### [WRITTEN TASKS]
1. Copy the rows word for word, from the line with "Where should I" up to and including the line with "(1324, 198)".
2. Write the next part of the essay about a year without alcohol, continuing after its final sentence.

# START OF EXCERPT TO READ

What I Learned From A Year Without Alcohol

I wanted to see what I was capable of.

The Thrive Global Community welcomes voices from many spheres on our open platform. We publish pieces as written by outside contributors with a wide range of opinions, which don’t necessarily reflect our own. Community stories are not commissioned by our editorial team and must meet our guidelines prior to being published.

It’s the year I launched a business. The year I started a blog. The year I ran a half marathon. The year I made inspiring new friends and connected in deep meaningful ways with loved ones. The year I co-launched a podcast. The year I gained my self-esteem back and challenged my self-limiting beliefs. The year I let go of society’s expectations to be normal and fit in. The year I started living for me. The year I found the most profound joy and euphoria. The year I found meaning and my life’s purpose. Otherwise known as the year I quit drinking. 

But you know what? I was thinking long and hard about this milestone. And I realize my excitement at achieving it has little to do with the action of quitting, or the non-action of not drinking. Alcohol barely crosses my mind. I mean, that sounds crazy right, here I have a whole blog and show about how much better life is without alcohol, but for me it hinges on the better-life part. Not the not-drinking part. Changing how I view alcohol in the first place, from something to be desired that brings me benefits to something that is kinda lame and slows my life down, was a huge transformation in thinking for me. I had to unpack and deconstruct why I thought I liked to drink in the first place. I read books like This Naked Mind, Alcohol Explained, and the Unexpected Joy of Being Sober. I was inspired to keep going by the very sight of others reaching 365 days. But that happened many months ago. Months ago I decided not to go back to playing small in my own life, and let a beverage dictate how I felt about myself. Months ago I decided I want more of a life I’ve never lived, and have since then done the actions to get there . . . started a blog, business, podcast, etc.

# END OF EXCERPT TO READ
# START OF EXERCISE DATA

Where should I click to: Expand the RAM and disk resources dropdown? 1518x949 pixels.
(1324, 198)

# END OF EXERCISE DATA
# START OF EXERCISE DATA

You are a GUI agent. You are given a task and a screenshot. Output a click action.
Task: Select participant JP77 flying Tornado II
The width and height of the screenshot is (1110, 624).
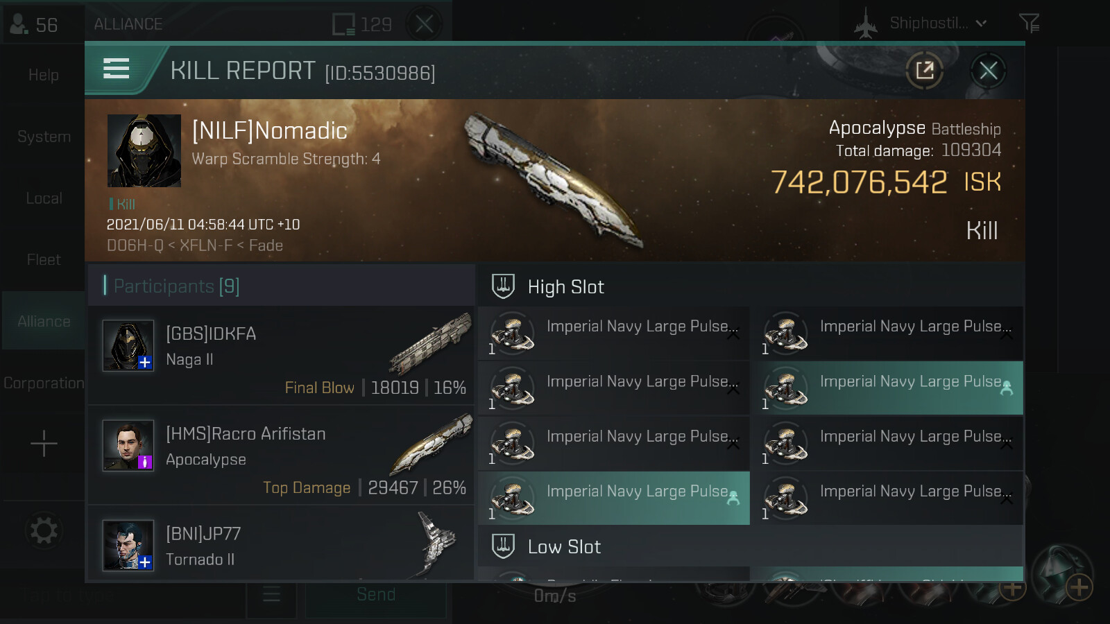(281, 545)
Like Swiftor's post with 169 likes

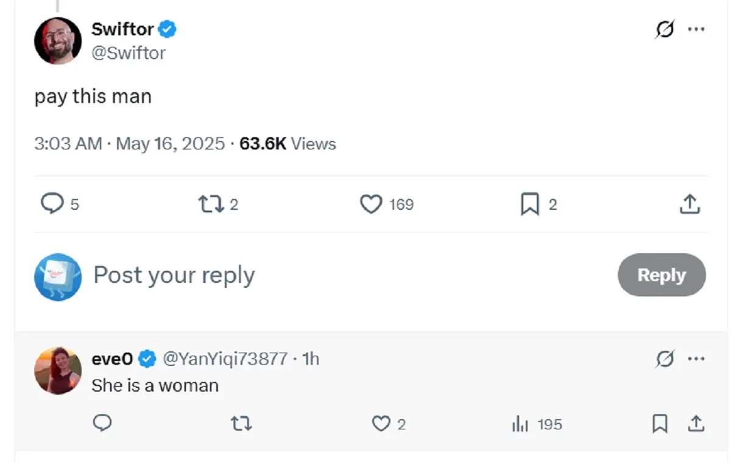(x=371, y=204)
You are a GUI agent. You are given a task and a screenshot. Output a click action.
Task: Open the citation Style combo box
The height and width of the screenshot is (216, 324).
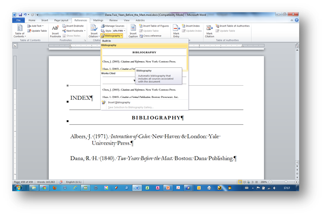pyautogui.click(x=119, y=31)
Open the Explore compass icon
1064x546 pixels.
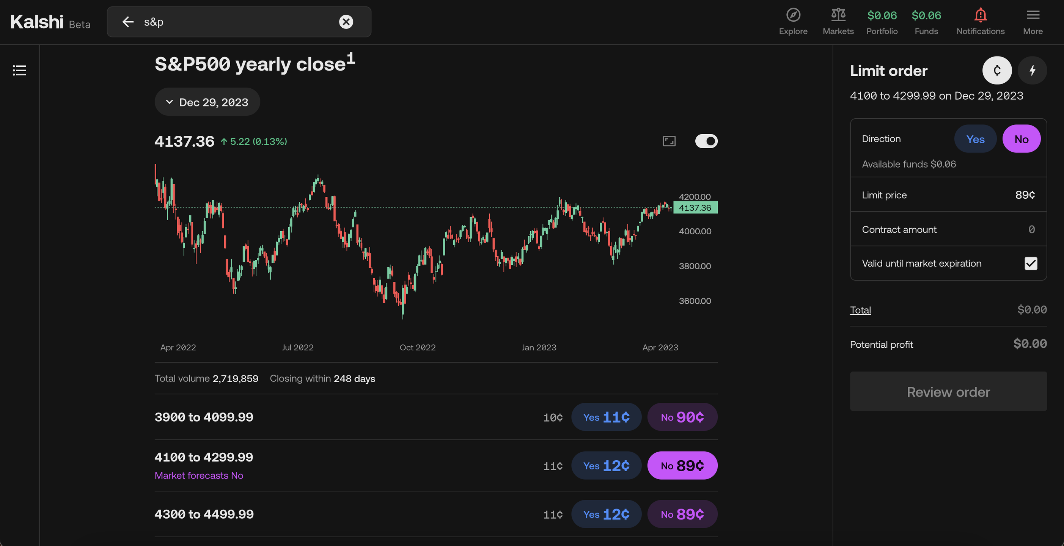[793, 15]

# END OF EXERCISE DATA

### [ANSWERS IN ORDER]
1.
Where should I click to: Expand the RAM and disk resources dropdown? 1518x949 pixels.
(1324, 198)

2.
So what do I celebrate today? Because it’s not exactly the non-act of not drinking. It’s something far deeper, far more transformational. It’s celebrating the fact that I don’t stare wistfully from the sidelines of my own life anymore. I am working hard to be the star in it. It’s not easy, and I feel like an impostor quite often, but I’m done with the stalling and purposelessness. I’ve already had 12 years of that. 

Often times, we hear about people giving up alcohol and living in this purgatory in the early years. Life is better when you’re not in an active addiction, granted, so it’s not quite hell anymore. But it isn’t really heaven either. The deprivation, the sadness of being different, the lackluster feeling of being bored, left out, and “marked” holds so many people back in a struggle for self-worth.  

Because the art of transformation doesn’t end with quitting drinking. It’s the start, it’s the catalyst, it’s the foundation to lay any other changes on top of that, but I would be kidding myself to say that it’s the magic button to fulfillment. It’s not that easy, life is complex, and to change your life, you have to change everything. Yes, your habits, but also your thinking, your subconscious beliefs, your reactions, your inner dialogue, your level of empathy, and the greater belief that yes, you can go after what you really want in this life.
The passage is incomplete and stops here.